La frase no deja margen para la interpretación. El xeneize no está sondeando ni tanteando el terreno. Ya tiene una propuesta económica definida y espera que junio sea el mes en que todo se resuelva. La pelota, en este caso, está del lado de Dybala.
Familia y fútbol
El elemento que le da un giro completamente diferente a esta historia es el factor personal. Paulo Dybala y su esposa, Oriana Sabatini, tienen una hija pequeña en común, y según la información que circula en el entorno del jugador, la pareja quiere que su hija crezca en Argentina.
Las propias palabras de Oriana Sabatini graficaron el clima familiar que rodea la decisión: "Yo soy de River porque mi papá lo es, pero yo quiero que mi marido haga lo que le haga feliz". Una señal clara de que en la familia no hay vetos ni condicionamientos, sino apoyo a lo que el jugador sienta que es mejor para todos.

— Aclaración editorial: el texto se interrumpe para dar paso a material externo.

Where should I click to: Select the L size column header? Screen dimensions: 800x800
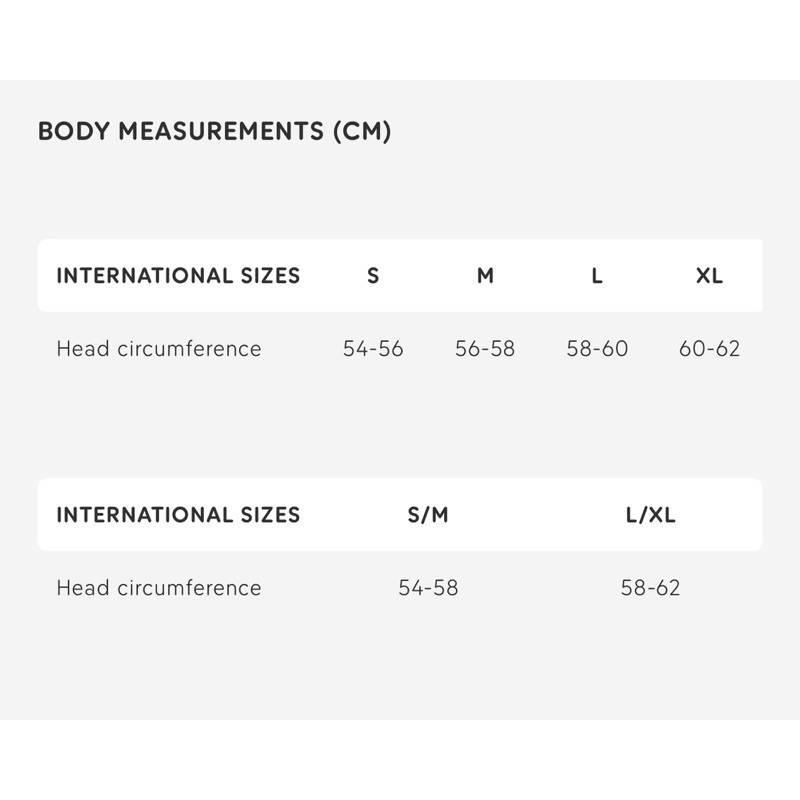click(597, 276)
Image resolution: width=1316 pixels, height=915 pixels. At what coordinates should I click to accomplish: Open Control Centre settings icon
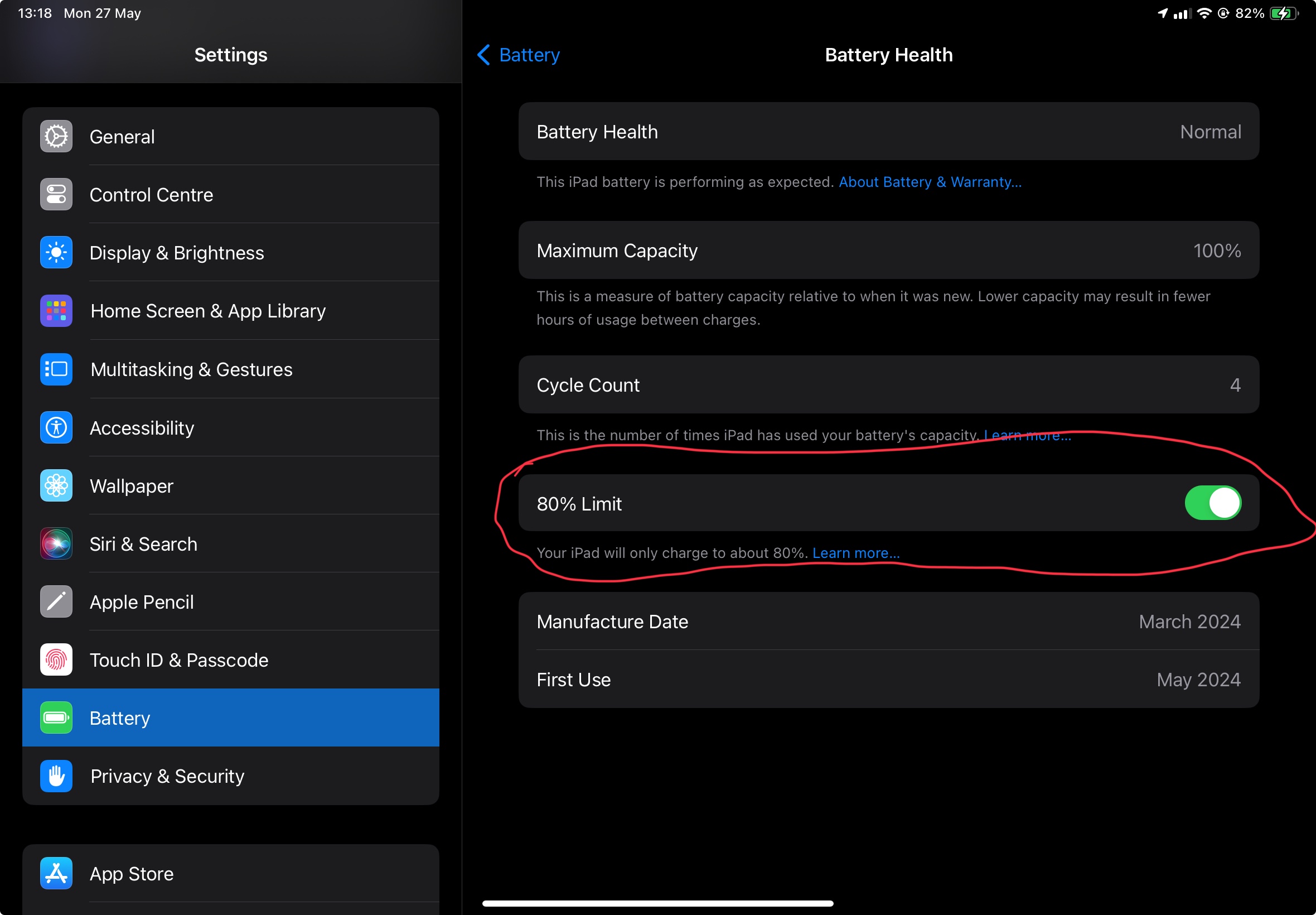click(x=56, y=194)
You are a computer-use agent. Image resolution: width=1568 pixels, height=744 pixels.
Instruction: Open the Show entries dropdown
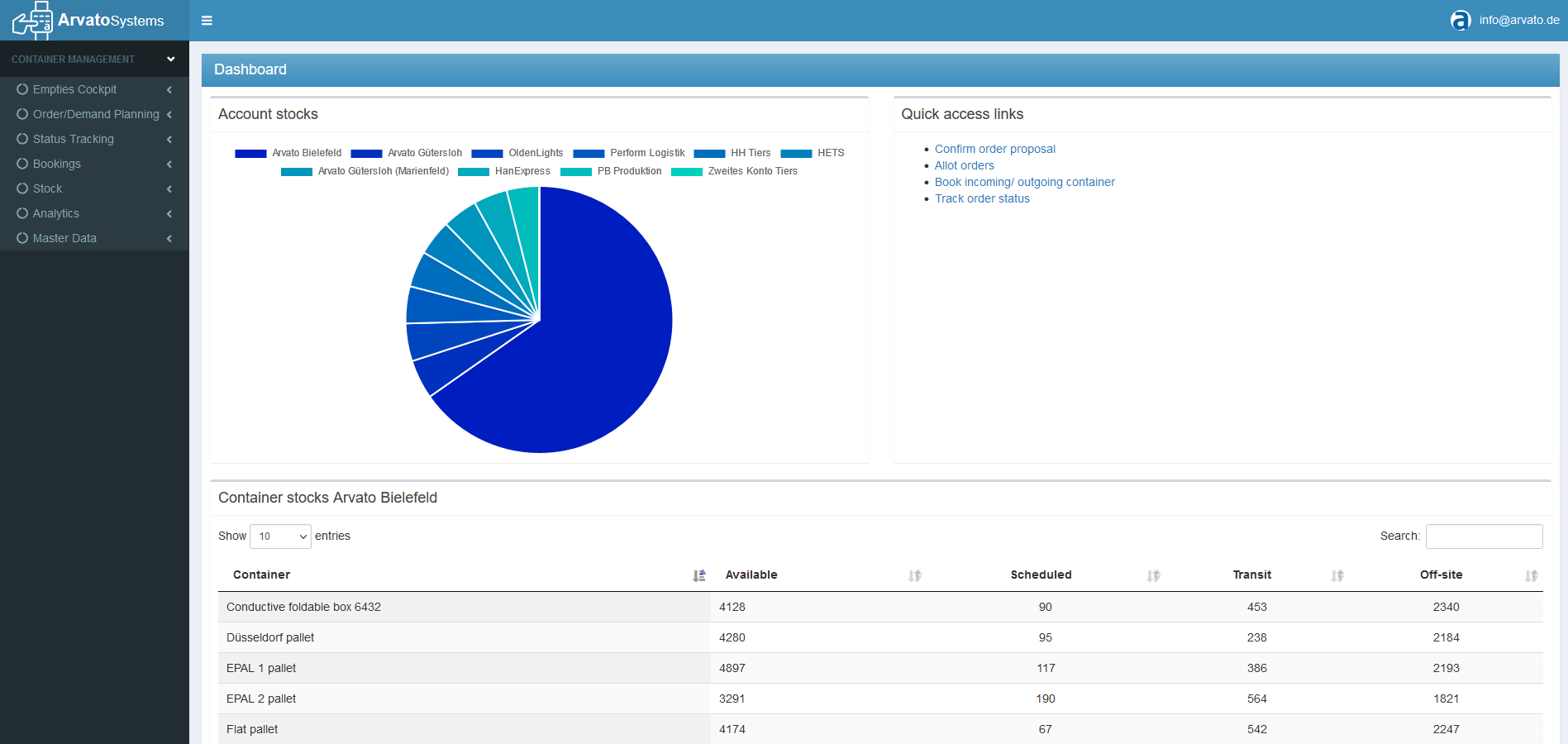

La promesa que sacude a todo Boca
A ese contexto familiar se suma un dato que proviene del medio partidario Planeta Boca y que encendió la ilusión xeneize: Paulo Dybala le hizo una promesa a Juan Román Riquelme. Según esa información, La Joya se comprometió a comunicarle al presidente del club si decide vestir la camiseta azul y oro ni bien termine la temporada europea y antes de que arranque el Mundial.

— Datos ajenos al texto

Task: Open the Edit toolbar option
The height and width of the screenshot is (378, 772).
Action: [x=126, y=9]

La promesa tiene un correlato en declaraciones públicas del capitán de Boca, Leandro Paredes, en un reciente stream junto a Davo Xeneize y Gastón Edul. El 5 aseguró que Dybala "tiene ganas" de jugar en La Bombonera.

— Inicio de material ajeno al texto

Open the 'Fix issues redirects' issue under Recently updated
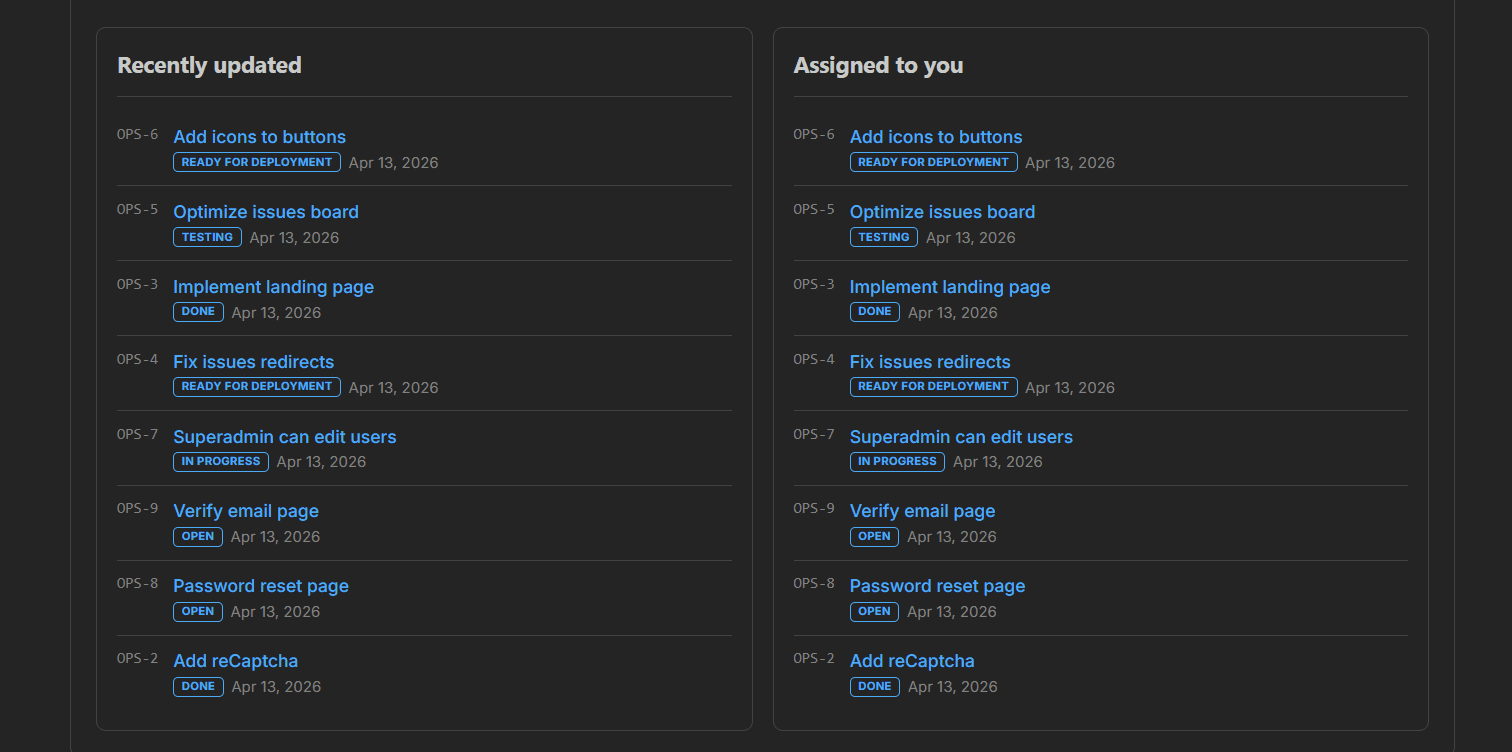coord(253,362)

El contrato que vence y la competencia que acecha
El contexto europeo también empuja hacia una definición. Dybala está a punto de quedar libre: no hay conversaciones activas con la Roma para renovar el vínculo, y los medios italianos señalan que el club quiere que acepte una reducción salarial considerable, algo que generó rispideces y que hace prever que cada parte seguirá su camino a partir de junio.
En ese escenario, Boca no es el único que lo sigue. Desde Italia informaron que un club de Medio Oriente estaría dispuesto a ofrecerle lo que sería, según esas fuentes, el último gran contrato de su carrera. También el Milan aparece como posible destino, aunque su interés estaría condicionado a la posible salida de Rafael Leão.
Ante esa competencia, Boca apuesta por lo que ningún petrodólar puede comprar fácilmente: la posibilidad de volver a casa, de ver crecer a su hija en Argentina, de jugar en La Bombonera y de ser parte de un proyecto que ya recuperó a Paredes y que sueña con dar el golpe de mercado más importante de los últimos años.